Su voz era un latigazo, cargada de desprecio, pero ella no se movió. No retrocedió, no tembló, solo lo miró como si sus palabras fueran hojas secas cayendo al suelo.

El silencio se asentó entre ellos, pesado y cortante, y Vegeta sintió algo extraño: una punzada en el pecho, una sensación que no podía nombrar. Por primera vez en su vida, alguien lo enfrentaba sin miedo, sin súplica, y eso lo descolocaba más que cualquier enemigo en el campo de batalla. ¿Qué pasa con esta mujer? pensó, con el ceño fruncido mientras la miraba fijamente. En su mundo, en su vida bajo Freezer, todos temblaban ante él: guerreros, esclavos, incluso Nappa y Raditz en sus peores días. Pero Lirien no. Ella estaba ahí, inmóvil, con esa indiferencia que lo desafiaba sin palabras, y por primera vez, Vegeta sintió curiosidad. No era normal. No era lógico. ¿Qué la hacía así? ¿Qué había detrás de esos ojos verdes que lo miraban como si él no fuera nada?
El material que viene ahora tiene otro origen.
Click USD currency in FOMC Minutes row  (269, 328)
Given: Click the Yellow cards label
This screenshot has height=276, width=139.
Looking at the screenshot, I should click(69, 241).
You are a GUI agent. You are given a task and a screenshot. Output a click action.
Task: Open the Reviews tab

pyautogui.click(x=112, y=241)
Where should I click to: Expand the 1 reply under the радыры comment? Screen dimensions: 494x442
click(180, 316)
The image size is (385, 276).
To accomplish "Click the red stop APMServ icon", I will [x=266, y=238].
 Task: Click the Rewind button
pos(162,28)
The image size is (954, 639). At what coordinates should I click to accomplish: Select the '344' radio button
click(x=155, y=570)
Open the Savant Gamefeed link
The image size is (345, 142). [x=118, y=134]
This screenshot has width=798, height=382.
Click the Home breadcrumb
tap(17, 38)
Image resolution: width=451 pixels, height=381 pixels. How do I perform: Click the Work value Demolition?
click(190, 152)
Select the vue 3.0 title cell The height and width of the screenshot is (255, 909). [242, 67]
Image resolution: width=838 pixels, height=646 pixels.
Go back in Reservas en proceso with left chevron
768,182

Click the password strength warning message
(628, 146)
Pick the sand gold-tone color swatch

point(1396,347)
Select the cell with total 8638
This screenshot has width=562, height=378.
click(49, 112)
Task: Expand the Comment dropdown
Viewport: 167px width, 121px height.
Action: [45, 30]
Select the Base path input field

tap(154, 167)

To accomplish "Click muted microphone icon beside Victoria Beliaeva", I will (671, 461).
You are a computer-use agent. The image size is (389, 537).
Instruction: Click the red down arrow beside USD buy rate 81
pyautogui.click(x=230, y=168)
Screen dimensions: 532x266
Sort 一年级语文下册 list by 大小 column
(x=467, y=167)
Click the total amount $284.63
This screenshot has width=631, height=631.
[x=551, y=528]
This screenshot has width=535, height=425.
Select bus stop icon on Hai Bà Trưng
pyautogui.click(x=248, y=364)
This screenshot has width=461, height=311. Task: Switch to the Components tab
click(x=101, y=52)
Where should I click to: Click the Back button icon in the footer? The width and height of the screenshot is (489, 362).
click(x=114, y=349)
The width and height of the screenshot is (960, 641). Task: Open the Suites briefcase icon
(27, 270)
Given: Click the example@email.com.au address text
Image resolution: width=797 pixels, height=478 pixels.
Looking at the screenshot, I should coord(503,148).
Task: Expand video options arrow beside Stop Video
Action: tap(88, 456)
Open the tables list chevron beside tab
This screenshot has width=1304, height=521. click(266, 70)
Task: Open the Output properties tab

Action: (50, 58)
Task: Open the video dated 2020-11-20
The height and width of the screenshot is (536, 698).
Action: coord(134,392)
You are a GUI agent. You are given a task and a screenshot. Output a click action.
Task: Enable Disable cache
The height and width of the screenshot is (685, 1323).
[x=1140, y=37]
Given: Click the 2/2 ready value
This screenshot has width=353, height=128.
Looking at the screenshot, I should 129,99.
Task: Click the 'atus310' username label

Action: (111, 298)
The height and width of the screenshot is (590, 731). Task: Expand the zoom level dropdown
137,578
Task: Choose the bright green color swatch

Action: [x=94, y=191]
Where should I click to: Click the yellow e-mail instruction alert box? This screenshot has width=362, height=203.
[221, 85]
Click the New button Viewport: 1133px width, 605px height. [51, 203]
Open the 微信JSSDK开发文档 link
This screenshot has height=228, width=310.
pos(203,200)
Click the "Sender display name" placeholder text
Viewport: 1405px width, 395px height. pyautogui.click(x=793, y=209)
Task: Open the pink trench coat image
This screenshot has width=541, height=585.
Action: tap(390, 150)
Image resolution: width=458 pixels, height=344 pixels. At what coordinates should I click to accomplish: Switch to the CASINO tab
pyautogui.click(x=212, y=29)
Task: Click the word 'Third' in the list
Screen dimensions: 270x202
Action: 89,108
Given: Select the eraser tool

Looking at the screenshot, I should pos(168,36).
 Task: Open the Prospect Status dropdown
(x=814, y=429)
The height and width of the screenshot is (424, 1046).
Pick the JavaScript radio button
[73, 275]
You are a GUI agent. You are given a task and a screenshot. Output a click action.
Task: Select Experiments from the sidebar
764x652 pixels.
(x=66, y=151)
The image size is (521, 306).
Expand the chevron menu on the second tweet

Gruñó por lo bajo, apagando el ki con un esfuerzo consciente, y bajó el scouter a su lado. Insultarla era inútil; ya lo había intentado, y ella lo absorbía como si no existiera. Pero esa curiosidad, ese destello nuevo en su mente, lo hizo cambiar de táctica. Ella conocía este planeta, sus aldeas, sus recursos. Si quería salir de ahí, si quería hacer funcionar el scouter o encontrar algo útil, la necesitaba.

— Hmph —soltó, con un resoplido que rompió el silencio—. Parece que no voy a matarte todavía, mujer. Vas a ayudarme, quieras o no.

Se giró hacia los restos de la nave otra vez, dándole la espalda, pero su mente no dejó de girar. No entiendo a esta humana, pensó, con una mezcla de frustración y algo más, algo que se negaba a admitir. Pero voy a sacarle provecho.

Lirien lo observó en silencio, con el viento moviendo las hojas a su alrededor. No dijo nada, pero sus ojos no se apartaron de él, atrapados en la figura de ese hombre que era furia y poder, un extraño que despertaba algo en el vacío de su alma.